Records:
════

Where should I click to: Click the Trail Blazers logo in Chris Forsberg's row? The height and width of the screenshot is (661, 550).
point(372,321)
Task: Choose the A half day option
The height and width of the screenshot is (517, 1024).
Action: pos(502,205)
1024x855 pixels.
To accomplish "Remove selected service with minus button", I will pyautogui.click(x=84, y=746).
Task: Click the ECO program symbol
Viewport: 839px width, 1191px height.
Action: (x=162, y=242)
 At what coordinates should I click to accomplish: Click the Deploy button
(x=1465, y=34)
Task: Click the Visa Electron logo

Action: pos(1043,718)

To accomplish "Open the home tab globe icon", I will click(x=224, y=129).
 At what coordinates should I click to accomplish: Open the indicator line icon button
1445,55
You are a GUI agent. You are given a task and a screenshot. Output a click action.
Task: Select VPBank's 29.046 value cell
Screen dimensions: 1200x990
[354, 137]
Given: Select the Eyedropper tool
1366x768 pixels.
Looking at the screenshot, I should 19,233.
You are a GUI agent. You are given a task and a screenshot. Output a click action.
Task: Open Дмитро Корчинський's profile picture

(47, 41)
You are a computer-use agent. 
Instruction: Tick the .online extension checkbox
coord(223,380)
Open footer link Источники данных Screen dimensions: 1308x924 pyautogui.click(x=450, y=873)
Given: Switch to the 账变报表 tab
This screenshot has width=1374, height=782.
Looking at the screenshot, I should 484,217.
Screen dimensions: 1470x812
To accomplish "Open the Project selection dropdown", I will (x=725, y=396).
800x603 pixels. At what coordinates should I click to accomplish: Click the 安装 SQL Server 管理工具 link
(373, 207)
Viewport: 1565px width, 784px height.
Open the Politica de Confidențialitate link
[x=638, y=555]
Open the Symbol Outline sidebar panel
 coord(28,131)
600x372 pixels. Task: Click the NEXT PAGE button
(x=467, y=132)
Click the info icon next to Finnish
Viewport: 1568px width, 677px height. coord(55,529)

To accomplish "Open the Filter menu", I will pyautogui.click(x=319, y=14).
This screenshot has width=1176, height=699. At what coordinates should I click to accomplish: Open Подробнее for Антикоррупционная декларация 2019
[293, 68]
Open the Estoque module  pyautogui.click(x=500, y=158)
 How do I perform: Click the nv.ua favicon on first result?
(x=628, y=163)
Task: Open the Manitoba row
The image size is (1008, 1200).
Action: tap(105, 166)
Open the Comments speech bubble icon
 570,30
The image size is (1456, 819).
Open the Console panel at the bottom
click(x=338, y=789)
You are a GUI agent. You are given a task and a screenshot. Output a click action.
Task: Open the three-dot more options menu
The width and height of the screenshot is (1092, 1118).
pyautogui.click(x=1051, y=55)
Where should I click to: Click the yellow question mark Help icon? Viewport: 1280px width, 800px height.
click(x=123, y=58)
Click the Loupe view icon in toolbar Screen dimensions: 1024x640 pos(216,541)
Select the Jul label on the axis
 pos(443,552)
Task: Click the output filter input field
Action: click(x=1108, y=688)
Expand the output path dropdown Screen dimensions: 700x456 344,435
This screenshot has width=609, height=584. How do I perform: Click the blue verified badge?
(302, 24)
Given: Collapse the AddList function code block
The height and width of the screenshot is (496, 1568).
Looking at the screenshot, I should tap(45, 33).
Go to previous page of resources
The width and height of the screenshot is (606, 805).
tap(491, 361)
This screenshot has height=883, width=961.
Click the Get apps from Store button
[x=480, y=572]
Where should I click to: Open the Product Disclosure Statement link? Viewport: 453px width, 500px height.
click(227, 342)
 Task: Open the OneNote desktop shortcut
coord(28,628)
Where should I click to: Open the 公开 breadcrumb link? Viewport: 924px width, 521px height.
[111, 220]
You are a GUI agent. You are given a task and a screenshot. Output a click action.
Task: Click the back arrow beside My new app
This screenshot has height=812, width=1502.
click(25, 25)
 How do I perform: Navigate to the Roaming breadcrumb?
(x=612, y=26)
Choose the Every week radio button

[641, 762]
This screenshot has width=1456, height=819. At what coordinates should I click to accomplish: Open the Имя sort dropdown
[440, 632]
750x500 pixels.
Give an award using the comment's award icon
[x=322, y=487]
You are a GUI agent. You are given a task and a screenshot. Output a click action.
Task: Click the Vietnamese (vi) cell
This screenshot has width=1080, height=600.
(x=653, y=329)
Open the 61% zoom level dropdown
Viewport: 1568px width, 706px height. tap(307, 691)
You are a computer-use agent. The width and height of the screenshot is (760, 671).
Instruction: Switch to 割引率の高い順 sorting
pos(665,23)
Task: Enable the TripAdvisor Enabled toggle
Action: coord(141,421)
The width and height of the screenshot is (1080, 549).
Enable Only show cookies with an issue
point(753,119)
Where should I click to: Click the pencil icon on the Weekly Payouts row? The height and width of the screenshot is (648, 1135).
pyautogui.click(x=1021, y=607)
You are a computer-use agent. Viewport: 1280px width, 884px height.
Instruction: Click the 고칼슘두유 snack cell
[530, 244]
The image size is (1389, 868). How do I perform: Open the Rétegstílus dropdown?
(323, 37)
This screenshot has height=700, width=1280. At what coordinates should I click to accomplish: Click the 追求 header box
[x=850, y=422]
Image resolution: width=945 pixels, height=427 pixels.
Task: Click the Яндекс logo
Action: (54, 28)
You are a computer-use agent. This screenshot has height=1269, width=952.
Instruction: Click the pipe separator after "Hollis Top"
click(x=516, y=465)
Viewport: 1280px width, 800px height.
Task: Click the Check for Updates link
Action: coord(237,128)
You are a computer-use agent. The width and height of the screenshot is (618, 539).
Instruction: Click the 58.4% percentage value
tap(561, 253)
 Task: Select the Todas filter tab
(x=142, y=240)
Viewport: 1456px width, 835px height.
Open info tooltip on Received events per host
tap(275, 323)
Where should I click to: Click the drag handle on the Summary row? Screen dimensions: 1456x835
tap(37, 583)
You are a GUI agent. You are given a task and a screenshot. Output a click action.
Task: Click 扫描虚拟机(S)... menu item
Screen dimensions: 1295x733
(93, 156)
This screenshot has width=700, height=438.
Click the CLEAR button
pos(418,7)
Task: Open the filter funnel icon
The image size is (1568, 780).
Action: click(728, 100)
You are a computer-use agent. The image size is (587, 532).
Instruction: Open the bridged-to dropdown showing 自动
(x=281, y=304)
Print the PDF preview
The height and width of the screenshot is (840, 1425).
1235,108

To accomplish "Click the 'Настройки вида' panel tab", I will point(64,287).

════

● **Given task**
Copy the records from their first line through the line containing "will pyautogui.click(x=84, y=746).", inclusive, along with the requests. Increase every coordinate in the answers by 138.

● **The reply**
Where should I click to: Click the Trail Blazers logo in Chris Forsberg's row? The height and width of the screenshot is (661, 550).
point(510,459)
Task: Choose the A half day option
The height and width of the screenshot is (517, 1024).
Action: pos(640,343)
1024x855 pixels.
To accomplish "Remove selected service with minus button", I will pyautogui.click(x=222, y=884).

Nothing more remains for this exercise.